Tuesday night’s club ride was rough. Despite wanting to quit at some point in miles 7, 8, 9, 11, 12 I hung in there until all of my friends went first. More than once I had to remind myself that I’d feel better in a minute, I just had to keep going, especially during the few miles we hitting 50 km/h – folks, that isn’t downhill. Not surprising to me, I did feel better. It would come and go and I had to hide a few times to keep up but I also took my turns at the front, as short as they sometimes were. Once my friends and I chose to drop off the back, then the real work started. I am one of the younger fellas in our group and I enjoy being one of the horses of our little rabble so I don’t mess around. I work as hard as I can for my guys so we can all ride just a little faster… Lots of work, lots of speed…
Then there was last night. It was supposed to be an easy ride. I rode by myself, with my wife still on vacation in Georgia with the kids…. My mind started to shut off the instant my first cleat snapped into my pedal. My exquisitely maintained, immaculately clean Venge made only two slight sounds as I cruised down the road: The barely audible hum of the chain as each link roller met with a tooth from the 52 tooth chain ring could be heard under the whooshing of the tires on the asphalt. Into the wind, I topped out at 19 mph, where I thought I should be but my cadence was just a little too easy so I upshifted a gear and kept it at 20-1/2. Five stop signs (that absolutely must be fully stopped at under risk of death) and five U-turns later and I pulled into the driveway with a 19 mph average over 20 miles.
Under normal conditions I’d have been riding with my wife and we’d have pulled a 17-18 mph average but on my own, I was at that perfect butter-zone. Between 20 and 22 mph (sometimes up to 24 downhill or with a tailwind), where I’m putting forth a fair effort but I’m not really working hard enough to tax myself, that’s where I am at my happiest. That’s where my brain just shuts down the hamster wheel. It’s not that I can’t get there at slower speeds, I do, but for some reason when I hit that zone between 20 and 22 mph, all exterior thoughts outside of where I am at that very moment cease. No thoughts about work or the normal trappings of everyday life can bust through. This is where I am closest to my higher power (that I choose to call God but that’s me, and I only clarify for those ignoramuses who would leap to the conclusion that my Higher Power is me). This is my meditation. This is where everything is simply okay, where I’m just in the moment.
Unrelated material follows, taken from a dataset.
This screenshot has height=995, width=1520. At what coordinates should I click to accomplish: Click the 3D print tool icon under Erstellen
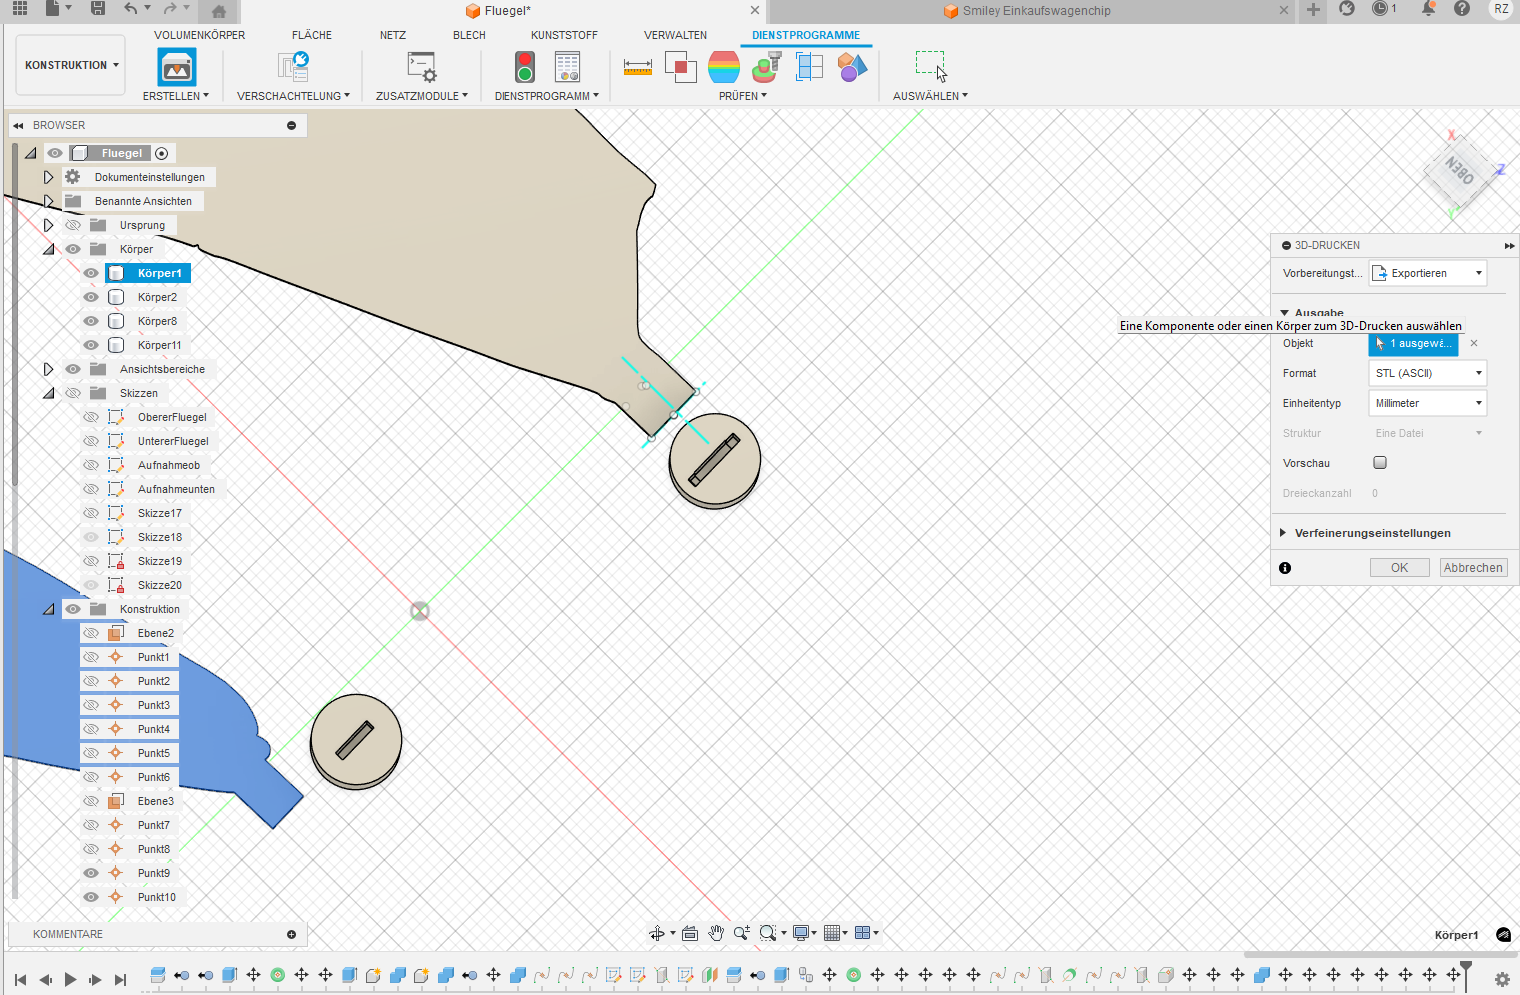coord(177,68)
It could be fairly argued that one shouldn’t count cycling as meditation because as a cyclist you have to be too aware of your surroundings just to remain safe. That if I were sitting on the ground with my legs crossed, smelling of patchouli and barefoot, chanting ooooouuuuummmmm, I’d be able to truly experience letting go… Or if I were bent like a pretzel on a yoga mat… Look, I’m not one to argue. I’m also not much on yoga and barefoot and patchouli ain’t happening. I simply don’t have the personality for it so don’t bother. I know, done it, tried it, it’s just not happening. It’s perfectly fine if that works for others, it’s just not my cup of joe. The truth is, I simply can’t sit still that long without falling asleep, for one. For another, good God is that stuff boring! I have nothing but admiration for those who can sit still like that, I’m just not exactly wasting away opining that I am not one of them anymore either.
My point is this, I’ve wasted precious time in my past trying to be another type of person. I’ve tried to sit still and meditate, to do the oooouuuuuummmmm thing, and then wondered what was wrong with me that I didn’t have the patience when all along, cycling was what I needed to fulfill that space that could be classified as the need to unwind.
Long ago I was a follower. When someone said, “Try meditation, it’s wonderful for the soul”, I would try it, only to become frustrated that their version of how to achieve that didn’t work for me. I wondered what was wrong with me that I’d fall asleep when I tried to use quiet time to quiet my mind. Only later in life did I realize that I don’t have to like everything that another thinks is wonderful. It’s not that there’s something wrong, it’s that I’m not that guy. There’s nothing wrong with me for not liking it just like there’s nothing wrong with someone who does. I want to be open-minded and teachable but I don’t have to glom on to every fad that comes down the road either. I am okay with who I am and that’s good enough for government work. I even know what’s in the Bill before I pass it.